──────── Data records ────────

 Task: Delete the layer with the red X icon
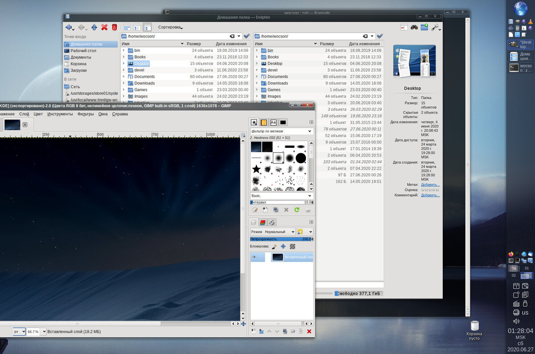(x=309, y=331)
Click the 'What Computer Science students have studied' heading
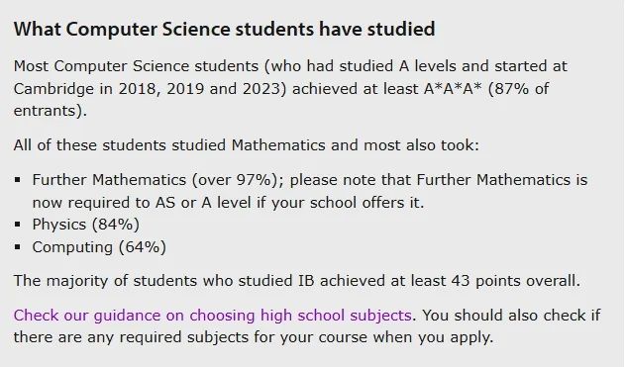The height and width of the screenshot is (367, 625). (x=225, y=29)
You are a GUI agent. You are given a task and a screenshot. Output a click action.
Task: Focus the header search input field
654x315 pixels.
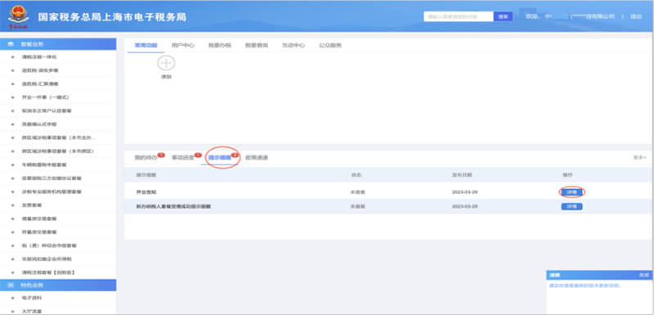(x=459, y=16)
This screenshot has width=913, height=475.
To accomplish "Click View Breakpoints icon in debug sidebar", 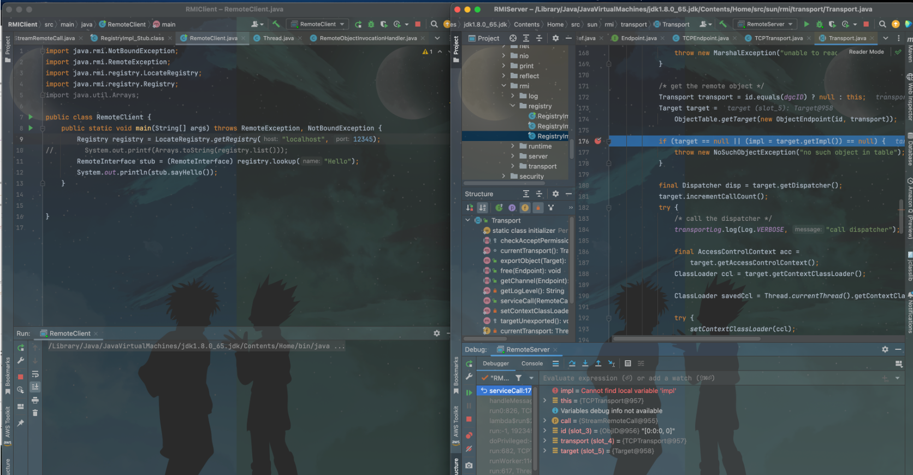I will pyautogui.click(x=469, y=435).
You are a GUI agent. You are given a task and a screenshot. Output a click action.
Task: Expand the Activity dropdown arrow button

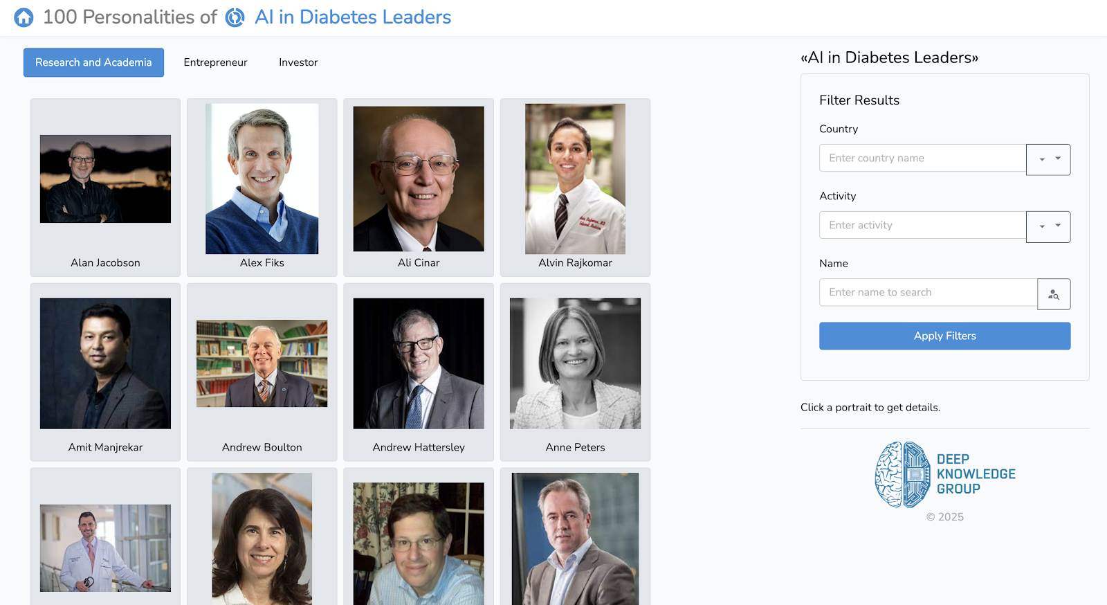[x=1048, y=227]
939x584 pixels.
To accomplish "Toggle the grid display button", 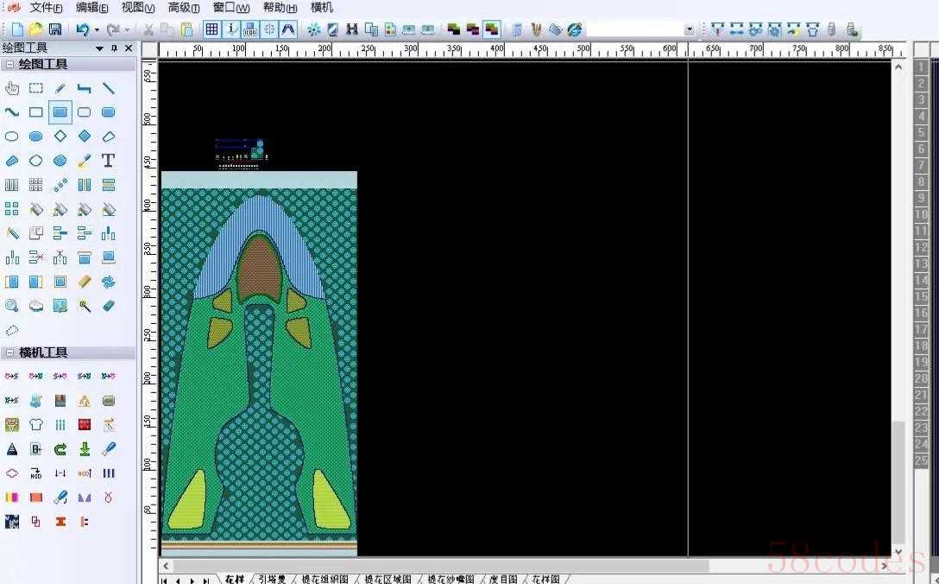I will tap(211, 29).
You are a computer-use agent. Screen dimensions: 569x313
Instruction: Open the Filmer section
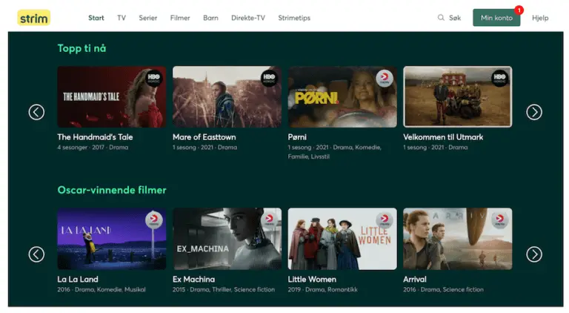pos(180,18)
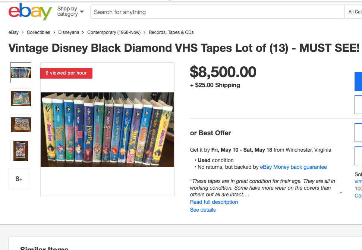The image size is (362, 250).
Task: Click Read full description link
Action: pyautogui.click(x=214, y=202)
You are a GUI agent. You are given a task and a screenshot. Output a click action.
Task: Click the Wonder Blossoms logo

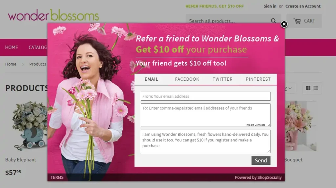point(53,15)
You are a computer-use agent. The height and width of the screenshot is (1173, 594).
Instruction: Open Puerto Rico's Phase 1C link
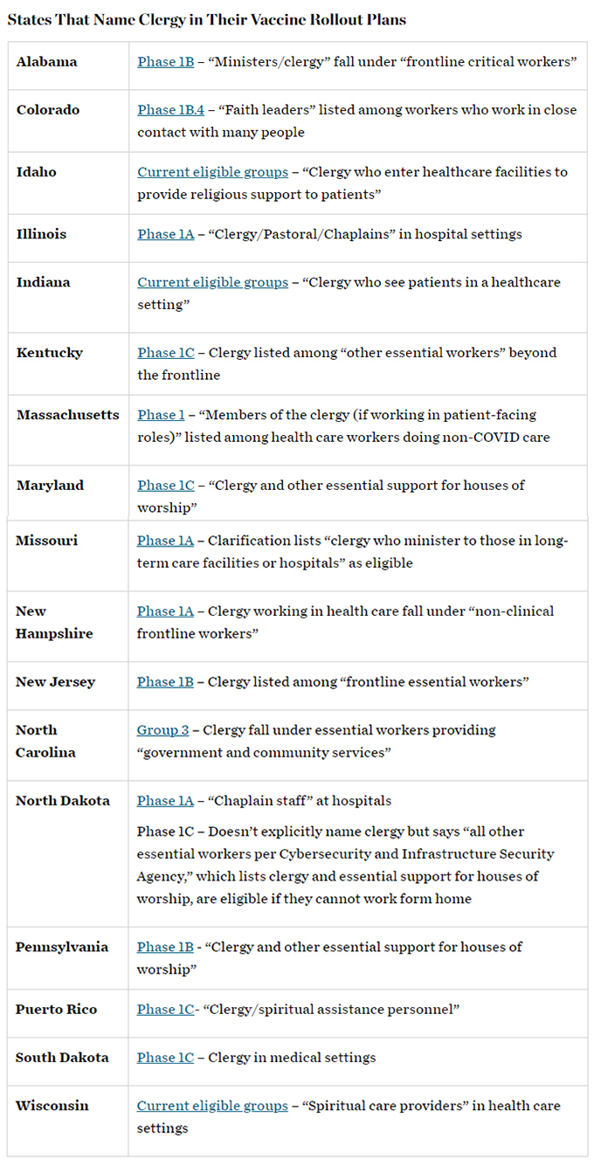[x=165, y=1010]

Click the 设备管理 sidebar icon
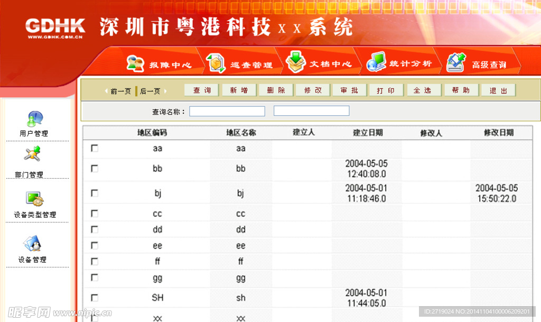[33, 244]
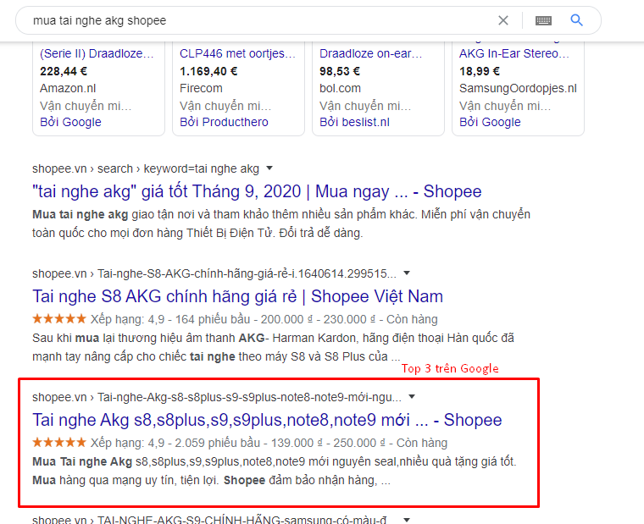Click 'Bởi Google' under the Amazon.nl listing
This screenshot has height=524, width=644.
pyautogui.click(x=70, y=122)
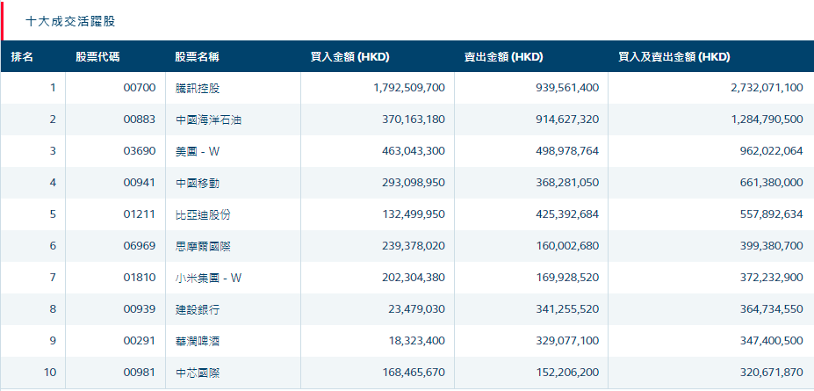Image resolution: width=814 pixels, height=391 pixels.
Task: Select the 股票名稱 column header
Action: [x=197, y=57]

────────

• Activity
Please return exactly the lines from the one containing "You are a computer-use agent. Screen" through the end of the material above, both ends included, but not the pictures.

• Response area
You are a computer-use agent. Screen dimensions: 569x313
Instruction: Open the Filmer section
pos(180,18)
The image size is (362, 250).
Task: Click Read full description link
Action: pyautogui.click(x=214, y=202)
You are a GUI agent. You are given a task and a screenshot. Output a click action.
Task: Click the Wonder Blossoms logo

point(53,15)
You are a computer-use agent. The height and width of the screenshot is (1173, 594).
Instruction: Open Puerto Rico's Phase 1C link
[x=165, y=1010]

Click the 设备管理 sidebar icon
[33, 244]
Click 'Bởi Google' under the Amazon.nl listing
This screenshot has height=524, width=644.
pyautogui.click(x=70, y=122)
Image resolution: width=814 pixels, height=391 pixels.
Task: Select the 股票名稱 column header
Action: [x=197, y=57]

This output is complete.